I’m a pretty odd guy. I don’t know if you can see that from the street, but I don’t really feel too much like a peg that fits in this hole world. I’m cool with it. Y’know, I figure I’m old enough to be comfy in my skin.

Austin is a place where that kinda thing is okay. We met some of the coolest people – many of them in cabs. That’s the great thing in a town full of artists, our waiter at the Old Pecan Cafe was half an actor and Denise Jaunsem drove us from the Driskill to the University. I sat at the Kismet Cafe checking out her wonderful paintings on a tiny phone screen.

Right around the corner was a street artist, and I’ll send you to my wife for the details. She’s got the pictures and the story.

We got to see and speak with Billy McLaughlin, who was one of those folks who was actually doing this making music thing when I was thinking about it in the beginning. He got me brave…and that was before he lost the use of his hand. Check out the link, it’s a pretty amazing story. I think he’s coming to the North Chicago Suburbs in Oct ober and I’m going to try to talk him into coming to St Charles, Naperville or Aurora next year if I can.

But back to the first paragraph. I’m odd. I’m displaced much of the time and when you feel that way – whether it’s true or not – you are. The things you believe you make true one way or another. I tend to think I’m out of place, so I am. Austin is a place for folks who feel like I do. Folks who feel like we do. I mean it. It’s that platonic rift that almost everyone must feel and have felt as far back as we can imagine. We are the other. We are trapped in our own stupid skins and we keep trying to connect through sex or argument or sharing of ourselves and we remain in our skin; self contained; autonomous and isolated.
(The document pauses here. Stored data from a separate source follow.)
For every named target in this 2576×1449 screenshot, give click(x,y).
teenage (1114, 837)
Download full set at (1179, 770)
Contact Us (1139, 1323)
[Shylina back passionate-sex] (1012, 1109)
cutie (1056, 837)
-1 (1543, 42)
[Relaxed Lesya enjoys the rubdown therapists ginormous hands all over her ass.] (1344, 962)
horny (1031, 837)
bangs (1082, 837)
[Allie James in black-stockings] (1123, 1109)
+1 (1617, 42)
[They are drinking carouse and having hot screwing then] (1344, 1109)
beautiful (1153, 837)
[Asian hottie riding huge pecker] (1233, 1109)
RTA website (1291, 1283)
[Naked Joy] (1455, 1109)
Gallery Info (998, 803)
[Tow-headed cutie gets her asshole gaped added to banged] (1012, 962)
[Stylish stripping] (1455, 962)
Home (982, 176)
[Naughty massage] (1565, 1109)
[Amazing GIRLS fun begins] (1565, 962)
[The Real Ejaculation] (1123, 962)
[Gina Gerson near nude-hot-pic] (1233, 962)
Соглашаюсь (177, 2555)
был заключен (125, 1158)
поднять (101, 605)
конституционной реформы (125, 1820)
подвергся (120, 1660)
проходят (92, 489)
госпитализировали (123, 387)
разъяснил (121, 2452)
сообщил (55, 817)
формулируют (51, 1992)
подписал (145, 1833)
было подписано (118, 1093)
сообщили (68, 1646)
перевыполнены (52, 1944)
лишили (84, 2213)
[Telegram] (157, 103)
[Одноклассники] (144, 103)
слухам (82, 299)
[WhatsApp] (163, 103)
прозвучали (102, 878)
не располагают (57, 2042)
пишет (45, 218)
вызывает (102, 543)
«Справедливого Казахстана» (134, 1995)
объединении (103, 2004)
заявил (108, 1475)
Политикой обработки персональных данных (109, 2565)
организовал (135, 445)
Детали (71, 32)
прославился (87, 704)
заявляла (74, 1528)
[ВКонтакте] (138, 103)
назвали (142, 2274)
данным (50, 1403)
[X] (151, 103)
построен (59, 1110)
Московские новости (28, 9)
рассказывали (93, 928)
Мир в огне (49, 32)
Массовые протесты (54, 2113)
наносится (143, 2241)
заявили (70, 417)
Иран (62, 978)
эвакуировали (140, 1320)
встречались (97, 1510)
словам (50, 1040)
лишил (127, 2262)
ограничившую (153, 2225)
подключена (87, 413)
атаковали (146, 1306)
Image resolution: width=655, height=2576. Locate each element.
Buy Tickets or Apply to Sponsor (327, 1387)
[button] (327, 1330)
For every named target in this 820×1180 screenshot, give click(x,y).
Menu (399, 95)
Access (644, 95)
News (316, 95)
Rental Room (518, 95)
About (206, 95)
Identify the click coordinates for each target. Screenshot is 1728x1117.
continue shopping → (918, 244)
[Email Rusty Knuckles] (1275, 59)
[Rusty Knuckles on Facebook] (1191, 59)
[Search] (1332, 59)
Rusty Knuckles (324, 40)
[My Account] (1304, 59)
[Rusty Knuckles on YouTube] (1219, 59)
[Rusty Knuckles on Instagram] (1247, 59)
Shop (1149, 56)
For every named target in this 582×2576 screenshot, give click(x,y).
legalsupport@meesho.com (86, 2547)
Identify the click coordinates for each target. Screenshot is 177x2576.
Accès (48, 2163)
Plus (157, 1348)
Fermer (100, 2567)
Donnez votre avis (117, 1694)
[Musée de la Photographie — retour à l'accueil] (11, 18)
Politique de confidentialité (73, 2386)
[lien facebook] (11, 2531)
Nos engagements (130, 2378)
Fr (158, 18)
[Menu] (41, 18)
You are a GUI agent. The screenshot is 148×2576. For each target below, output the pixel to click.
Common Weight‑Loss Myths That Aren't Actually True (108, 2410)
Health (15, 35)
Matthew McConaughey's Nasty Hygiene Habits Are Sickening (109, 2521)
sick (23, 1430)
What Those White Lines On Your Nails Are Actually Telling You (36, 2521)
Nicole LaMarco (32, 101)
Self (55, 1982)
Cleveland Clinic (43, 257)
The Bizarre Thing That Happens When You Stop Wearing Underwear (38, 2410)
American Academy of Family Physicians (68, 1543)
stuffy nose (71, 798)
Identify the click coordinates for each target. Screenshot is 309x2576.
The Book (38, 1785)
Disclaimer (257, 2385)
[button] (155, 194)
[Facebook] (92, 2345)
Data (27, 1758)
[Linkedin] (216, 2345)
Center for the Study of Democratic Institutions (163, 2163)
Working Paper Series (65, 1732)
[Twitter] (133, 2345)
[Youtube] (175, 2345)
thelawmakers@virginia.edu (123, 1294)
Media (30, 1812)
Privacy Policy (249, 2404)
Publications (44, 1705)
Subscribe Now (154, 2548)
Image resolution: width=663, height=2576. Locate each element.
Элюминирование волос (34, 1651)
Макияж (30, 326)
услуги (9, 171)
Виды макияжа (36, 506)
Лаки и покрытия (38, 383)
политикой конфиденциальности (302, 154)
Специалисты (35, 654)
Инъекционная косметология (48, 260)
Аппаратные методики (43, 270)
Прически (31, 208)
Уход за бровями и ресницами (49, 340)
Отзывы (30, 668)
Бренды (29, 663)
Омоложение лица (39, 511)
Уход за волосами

This is getting long and pretty far away from me. I love Austin for allowing us to be these insular molecules , bouncing off each other, forming bonds, splitting in some violent way and ultimately colliding again. I love to see a city stand as tribute to that rugged individualism that transcends your haircut and examine the real cut of your cloth. We are going to always share our pain and our joy alone. Even loved well – it has to be that way. We have to never really understand another person as a sum of their experiences.  We have to be a person by definition of the idea of a person and as a precursor to becoming persons as a collective.

It’s the body as metaphor for this human condition. I love it and I love Austin for somehow lending this strength.